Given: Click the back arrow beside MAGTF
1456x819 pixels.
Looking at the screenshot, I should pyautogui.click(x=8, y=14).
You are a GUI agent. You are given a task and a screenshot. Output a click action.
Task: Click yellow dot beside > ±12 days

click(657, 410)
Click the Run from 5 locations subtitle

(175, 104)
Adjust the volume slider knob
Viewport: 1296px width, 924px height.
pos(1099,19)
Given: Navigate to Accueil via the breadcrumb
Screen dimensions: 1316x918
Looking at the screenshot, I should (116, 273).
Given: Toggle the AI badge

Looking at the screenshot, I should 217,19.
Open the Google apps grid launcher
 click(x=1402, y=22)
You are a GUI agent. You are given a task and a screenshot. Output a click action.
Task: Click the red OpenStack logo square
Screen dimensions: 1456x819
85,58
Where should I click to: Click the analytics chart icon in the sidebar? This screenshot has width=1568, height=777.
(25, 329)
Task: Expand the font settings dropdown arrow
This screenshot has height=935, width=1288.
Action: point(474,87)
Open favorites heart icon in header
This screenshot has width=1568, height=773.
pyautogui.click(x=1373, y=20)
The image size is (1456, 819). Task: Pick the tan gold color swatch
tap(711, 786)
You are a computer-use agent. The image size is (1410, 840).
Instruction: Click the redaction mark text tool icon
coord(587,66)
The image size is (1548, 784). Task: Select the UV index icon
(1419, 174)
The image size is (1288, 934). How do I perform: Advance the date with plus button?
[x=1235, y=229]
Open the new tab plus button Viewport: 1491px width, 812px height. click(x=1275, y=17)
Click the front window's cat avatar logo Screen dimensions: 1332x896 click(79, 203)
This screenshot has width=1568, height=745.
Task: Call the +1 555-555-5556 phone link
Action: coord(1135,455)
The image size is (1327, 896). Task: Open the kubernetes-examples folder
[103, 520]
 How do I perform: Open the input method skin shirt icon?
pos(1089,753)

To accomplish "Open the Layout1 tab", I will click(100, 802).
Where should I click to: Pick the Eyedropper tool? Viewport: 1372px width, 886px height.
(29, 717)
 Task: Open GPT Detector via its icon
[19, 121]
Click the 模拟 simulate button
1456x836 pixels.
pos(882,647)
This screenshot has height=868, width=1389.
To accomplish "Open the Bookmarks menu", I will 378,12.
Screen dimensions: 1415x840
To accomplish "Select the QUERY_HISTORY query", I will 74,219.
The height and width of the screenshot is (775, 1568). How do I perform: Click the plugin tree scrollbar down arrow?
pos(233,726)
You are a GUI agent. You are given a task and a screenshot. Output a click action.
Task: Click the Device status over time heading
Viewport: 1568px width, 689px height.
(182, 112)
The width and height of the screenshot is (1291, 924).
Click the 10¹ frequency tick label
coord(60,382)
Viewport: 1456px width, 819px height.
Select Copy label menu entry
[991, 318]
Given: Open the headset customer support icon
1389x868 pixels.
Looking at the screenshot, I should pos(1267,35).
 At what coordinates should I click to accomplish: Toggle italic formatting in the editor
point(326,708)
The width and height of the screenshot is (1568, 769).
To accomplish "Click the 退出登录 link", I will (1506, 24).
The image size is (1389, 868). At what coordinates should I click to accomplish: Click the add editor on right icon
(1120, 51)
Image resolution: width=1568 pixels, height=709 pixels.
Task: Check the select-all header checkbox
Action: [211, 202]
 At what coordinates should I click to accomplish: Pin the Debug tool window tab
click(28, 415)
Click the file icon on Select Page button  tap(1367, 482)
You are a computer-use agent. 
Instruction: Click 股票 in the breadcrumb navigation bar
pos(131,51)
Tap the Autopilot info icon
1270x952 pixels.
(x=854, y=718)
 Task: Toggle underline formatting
== == ==
**Your instructions:**
Faithfully copy every entry, leaving nothing out.

**Expected answer:**
Given: Click the back arrow beside MAGTF
1456x819 pixels.
Looking at the screenshot, I should pyautogui.click(x=8, y=14).
You are a GUI agent. You are given a task and a screenshot. Output a click action.
Task: Click yellow dot beside > ±12 days

click(657, 410)
Click the Run from 5 locations subtitle

(175, 104)
Adjust the volume slider knob
Viewport: 1296px width, 924px height.
pos(1099,19)
Given: Navigate to Accueil via the breadcrumb
Screen dimensions: 1316x918
Looking at the screenshot, I should (116, 273).
Given: Toggle the AI badge

Looking at the screenshot, I should 217,19.
Open the Google apps grid launcher
 click(x=1402, y=22)
You are a GUI agent. You are given a task and a screenshot. Output a click action.
Task: Click the red OpenStack logo square
Screen dimensions: 1456x819
85,58
Where should I click to: Click the analytics chart icon in the sidebar? This screenshot has width=1568, height=777.
(25, 329)
Task: Expand the font settings dropdown arrow
This screenshot has height=935, width=1288.
Action: point(474,87)
Open favorites heart icon in header
This screenshot has width=1568, height=773.
pyautogui.click(x=1373, y=20)
The image size is (1456, 819). Task: Pick the tan gold color swatch
tap(711, 786)
You are a computer-use agent. The image size is (1410, 840).
Instruction: Click the redaction mark text tool icon
coord(587,66)
The image size is (1548, 784). Task: Select the UV index icon
(1419, 174)
The image size is (1288, 934). How do I perform: Advance the date with plus button?
[x=1235, y=229]
Open the new tab plus button Viewport: 1491px width, 812px height. click(x=1275, y=17)
Click the front window's cat avatar logo Screen dimensions: 1332x896 click(79, 203)
This screenshot has width=1568, height=745.
Task: Call the +1 555-555-5556 phone link
Action: coord(1135,455)
The image size is (1327, 896). Task: Open the kubernetes-examples folder
[103, 520]
 How do I perform: Open the input method skin shirt icon?
pos(1089,753)

To accomplish "Open the Layout1 tab", I will click(100, 802).
Where should I click to: Pick the Eyedropper tool? Viewport: 1372px width, 886px height.
(29, 717)
 Task: Open GPT Detector via its icon
[19, 121]
Click the 模拟 simulate button
1456x836 pixels.
pos(882,647)
This screenshot has height=868, width=1389.
To accomplish "Open the Bookmarks menu", I will 378,12.
Screen dimensions: 1415x840
To accomplish "Select the QUERY_HISTORY query", I will 74,219.
The height and width of the screenshot is (775, 1568). How do I perform: Click the plugin tree scrollbar down arrow?
pos(233,726)
You are a GUI agent. You are given a task and a screenshot. Output a click action.
Task: Click the Device status over time heading
Viewport: 1568px width, 689px height.
(182, 112)
The width and height of the screenshot is (1291, 924).
Click the 10¹ frequency tick label
coord(60,382)
Viewport: 1456px width, 819px height.
Select Copy label menu entry
[991, 318]
Given: Open the headset customer support icon
1389x868 pixels.
Looking at the screenshot, I should pos(1267,35).
 At what coordinates should I click to accomplish: Toggle italic formatting in the editor
point(326,708)
The width and height of the screenshot is (1568, 769).
To accomplish "Click the 退出登录 link", I will (1506, 24).
The image size is (1389, 868). At what coordinates should I click to accomplish: Click the add editor on right icon
(1120, 51)
Image resolution: width=1568 pixels, height=709 pixels.
Task: Check the select-all header checkbox
Action: [211, 202]
 At what coordinates should I click to accomplish: Pin the Debug tool window tab
click(28, 415)
Click the file icon on Select Page button  tap(1367, 482)
You are a computer-use agent. 
Instruction: Click 股票 in the breadcrumb navigation bar
pos(131,51)
Tap the Autopilot info icon
1270x952 pixels.
(x=854, y=718)
 Task: Toggle underline formatting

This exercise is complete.